The government would recoup its costs when the house is sold, although the budget document isn’t clear what would happen if the home is sold for a loss.

The program, some details of which are yet to be finalized, is part of a tranche of spending that includes establishing a national expert panel on housing supply and affordability, better data collection, and $300 million for a contest to encourage cities to come up with new ways of expanding housing stock.

The new measures could increase the annual number of new homebuyers nationally to 140,000 from 100,000 by lowering monthly payments without creating higher household debt loads, said Finance Minister Bill Morneau, who was confident the measures won’t cause a spike in housing prices.

“We’re recognizing that it is challenging for people in the housing market; it’s a real issue, but what we’ve done is we’ve carefully looked at what’s the best way to deal with that issue,” Morneau told a news conference.

“It’s not going to make an impact on the overall market from a pricing standpoint, meaning people are actually going to be better off, more optimism in terms of housing, and it’s the reason we’re very excited about this measure.”

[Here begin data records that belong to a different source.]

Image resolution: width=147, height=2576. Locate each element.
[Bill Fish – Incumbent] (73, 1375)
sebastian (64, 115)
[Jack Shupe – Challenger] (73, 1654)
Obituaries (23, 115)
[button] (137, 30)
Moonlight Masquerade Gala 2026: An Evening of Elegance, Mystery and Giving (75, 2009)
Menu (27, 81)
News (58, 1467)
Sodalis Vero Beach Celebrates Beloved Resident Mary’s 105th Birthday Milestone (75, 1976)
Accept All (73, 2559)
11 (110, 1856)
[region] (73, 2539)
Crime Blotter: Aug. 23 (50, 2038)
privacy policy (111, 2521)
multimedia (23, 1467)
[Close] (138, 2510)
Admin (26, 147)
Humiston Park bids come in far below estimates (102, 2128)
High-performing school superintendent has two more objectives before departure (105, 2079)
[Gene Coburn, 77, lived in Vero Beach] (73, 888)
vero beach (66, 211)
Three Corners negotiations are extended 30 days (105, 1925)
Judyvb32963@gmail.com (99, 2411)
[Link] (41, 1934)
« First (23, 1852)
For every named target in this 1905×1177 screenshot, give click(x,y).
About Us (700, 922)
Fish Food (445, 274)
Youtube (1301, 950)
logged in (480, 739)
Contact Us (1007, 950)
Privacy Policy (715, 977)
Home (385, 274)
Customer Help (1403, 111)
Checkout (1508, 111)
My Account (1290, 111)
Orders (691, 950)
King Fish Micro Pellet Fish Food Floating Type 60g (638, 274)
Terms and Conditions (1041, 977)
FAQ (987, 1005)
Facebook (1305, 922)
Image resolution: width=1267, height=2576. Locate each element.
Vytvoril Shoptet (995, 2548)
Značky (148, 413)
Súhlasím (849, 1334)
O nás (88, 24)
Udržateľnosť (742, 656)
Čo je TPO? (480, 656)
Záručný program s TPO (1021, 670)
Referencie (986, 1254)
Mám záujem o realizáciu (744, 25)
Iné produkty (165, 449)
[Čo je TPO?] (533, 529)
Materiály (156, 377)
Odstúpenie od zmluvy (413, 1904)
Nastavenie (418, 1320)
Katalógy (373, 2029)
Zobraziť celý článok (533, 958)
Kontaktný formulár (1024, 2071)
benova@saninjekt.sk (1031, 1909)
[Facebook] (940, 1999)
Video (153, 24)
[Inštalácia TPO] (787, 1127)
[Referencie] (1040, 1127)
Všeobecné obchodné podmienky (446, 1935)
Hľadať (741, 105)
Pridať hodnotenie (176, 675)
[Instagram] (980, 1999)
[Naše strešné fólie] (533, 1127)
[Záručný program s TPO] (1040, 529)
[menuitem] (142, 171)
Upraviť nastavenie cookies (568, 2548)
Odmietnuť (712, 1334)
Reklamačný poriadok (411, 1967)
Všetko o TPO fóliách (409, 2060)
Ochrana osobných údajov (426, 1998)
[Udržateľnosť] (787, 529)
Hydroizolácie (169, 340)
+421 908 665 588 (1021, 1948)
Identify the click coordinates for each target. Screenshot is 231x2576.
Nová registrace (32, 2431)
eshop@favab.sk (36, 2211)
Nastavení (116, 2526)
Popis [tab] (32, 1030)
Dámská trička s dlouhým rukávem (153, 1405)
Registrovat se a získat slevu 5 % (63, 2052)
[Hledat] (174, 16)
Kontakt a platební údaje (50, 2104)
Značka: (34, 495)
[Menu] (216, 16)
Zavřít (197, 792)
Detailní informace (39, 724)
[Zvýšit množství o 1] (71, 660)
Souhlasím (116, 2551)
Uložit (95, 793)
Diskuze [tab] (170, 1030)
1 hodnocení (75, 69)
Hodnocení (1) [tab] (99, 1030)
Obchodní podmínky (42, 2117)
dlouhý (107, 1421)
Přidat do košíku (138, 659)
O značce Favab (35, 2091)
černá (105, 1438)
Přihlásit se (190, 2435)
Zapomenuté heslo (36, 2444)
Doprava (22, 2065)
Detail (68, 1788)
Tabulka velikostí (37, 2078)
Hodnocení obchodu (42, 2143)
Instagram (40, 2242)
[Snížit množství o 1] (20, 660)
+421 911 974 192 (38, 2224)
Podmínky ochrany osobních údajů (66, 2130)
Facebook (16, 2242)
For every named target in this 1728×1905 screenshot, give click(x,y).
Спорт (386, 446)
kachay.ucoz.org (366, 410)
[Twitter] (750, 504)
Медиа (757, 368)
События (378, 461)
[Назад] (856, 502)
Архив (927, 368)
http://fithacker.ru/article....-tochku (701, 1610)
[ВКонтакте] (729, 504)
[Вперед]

Economists and experts had been concerned that Morneau’s focus on helping millennials, in particular, get footholds in the market could juice home prices after years of trying to cool demand in places like Toronto and Vancouver. Federal efforts, such as a new financial “stress test” to make sure a buyer can afford a mortgage, have slowed prices from where they might have been.

Scotiabank economist Marc Desormeaux said the Liberals opted for a relatively modest measure, considering the options they have.

“This is providing additional support for individuals who have already qualified for homes, helps them relieve some of their monthly payments once they’ve qualified for a mortgage and entered into the contract,” Desormeaux said.

“The concerns about stoking demand from some of these measures aren’t concerns that we would raise at this time.”

What the measures should do is increase supply _ one of the measure’s stated goals. The government plans to cover five per cent of the cost of the purchase of an existing home and 10 per cent of a new build, hoping to “encourage the home construction needed to address some of the housing supply shortages” across the country, the budget document says.

Mathieu Laberge, an expert with Deloitte, said the measures appear to target people who would be willing to rent or buy smaller condominium units, for example, outside a major urban centre.

“It may shift the decision-making of some buyers in larger cities,” said Laberge, a former policy adviser to Social Development Minister Jean-Yves Duclos. “You’re changing the relevant price between rental and home ownership in those areas, like the immediate suburbs of, for example, Vancouver and Toronto, which is a way to provide more options to households that would otherwise be priced out of the market.”

Tuesday’s budget also includes $10 billion more for a program to fund the construction of new rental units _ the third time the Liberals have expanded the program, which aims to create 14,000 units over 10 years and now carries a $50-billion price tag.